:: Texte cité ::

L’accroissement de la productivité de l’agriculture est un facteur clé du développement. Réduire la quantité de ressources consommée par unité produite, dans le secteur agricole, permet à la fois d’augmenter le revenu des producteurs et de diminuer le coût des aliments pour les consommateurs. Cela peut aussi alléger l’empreinte environnementale de l’agriculture.
D’où l’intérêt du constat établi par le
2012 Global Agricultural Productivity (GAP) Report, récemment publié aux Etats-Unis, selon lequel la productivité agricole dans le monde a crû ces dernières années à un rythme supérieur à celui nécessaire pour doubler la production agricole, à ressources constantes, d’ici à 2050 (1,84 % contre 1,75 % par an).
Ces chiffres font référence à la productivité globale des facteurs, définie comme le volume total de produits agricoles (cultures, produits animaux) obtenu par unité de facteur de production (terre, travail, intrants, équipements). Ils semblent balayer les inquiétudes des experts, relayées par les gouvernements et les organisations internationales, qui s’interrogent sur la capacité de l’offre agricole à suivre la croissance de la demande, compte tenu de l’expansion démographique, de la hausse des revenus dans les pays émergents et du boom des utilisations non alimentaires de produits agricoles.

:::
:: Données fournies ::

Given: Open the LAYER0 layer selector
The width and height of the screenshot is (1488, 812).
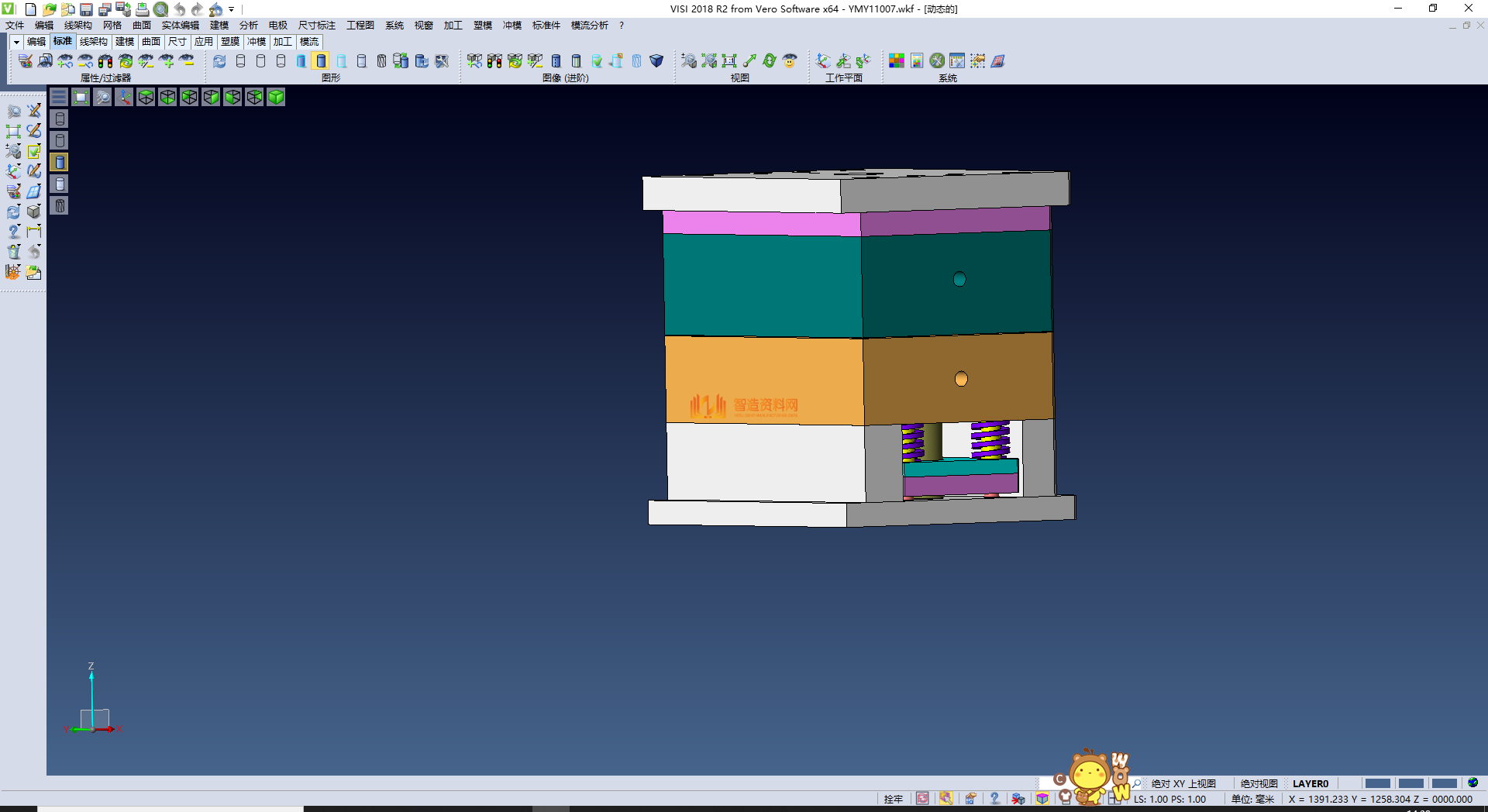Looking at the screenshot, I should [1311, 783].
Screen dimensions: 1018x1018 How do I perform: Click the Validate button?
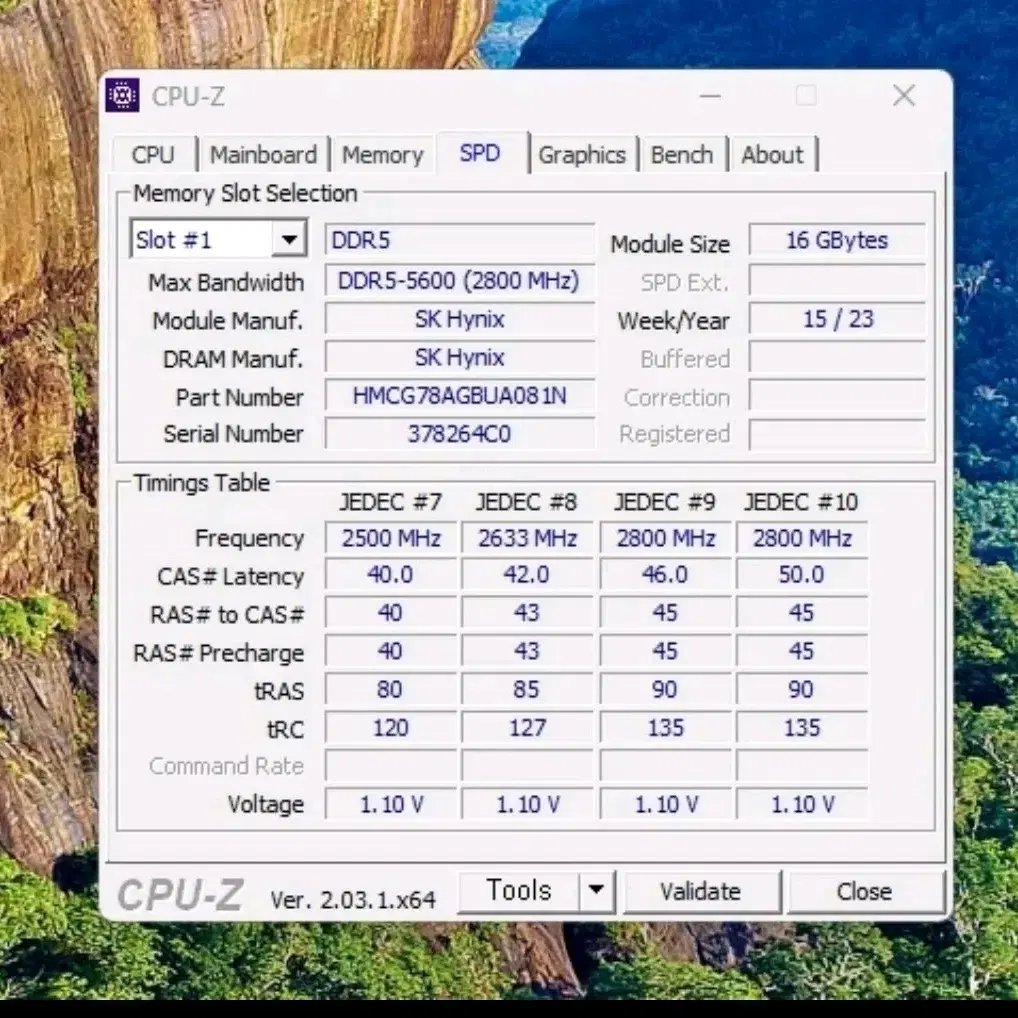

:::

**Travail demandé**
1: Extrayez du texte sur la productivité agricole tout le passage allant de « L’accroissement de la » jusqu'à « environnementale de l’agriculture. », sans rien y changer.
2: Prolongez le texte sur la productivité agricole à partir de sa dernière phrase.

**Réponses par tâche**
1:
L’accroissement de la productivité de l’agriculture est un facteur clé du développement. Réduire la quantité de ressources consommée par unité produite, dans le secteur agricole, permet à la fois d’augmenter le revenu des producteurs et de diminuer le coût des aliments pour les consommateurs. Cela peut aussi alléger l’empreinte environnementale de l’agriculture.

2:
Mais les auteurs du GAP Report avertissent : le défi ne pourra être relevé que si d’énormes investissements sont réalisés et si des politiques favorables sont mises en œuvre. Car de nouvelles menaces pèsent sur l’agriculture : le changement climatique, la concurrence pour les ressources en terres et en eau, le renchérissement des intrants. Surtout, il existe de grandes disparités régionales entre la hausse de la demande et le potentiel de production agricole.
Entre 2000 et 2030, la consommation alimentaire devrait augmenter, en moyenne annuelle, de 3,64 % en Asie de l’Est et de 2,75 % en Asie du Sud et du Sud-Est. Même si les taux de croissance de la productivité agricole, relativement élevés, enregistrés dans ces régions durant la dernière décennie (respectivement 3,05 % et 2,48 % par an) se poursuivent, le déficit alimentaire ne pourra être comblé que par une progression des importations.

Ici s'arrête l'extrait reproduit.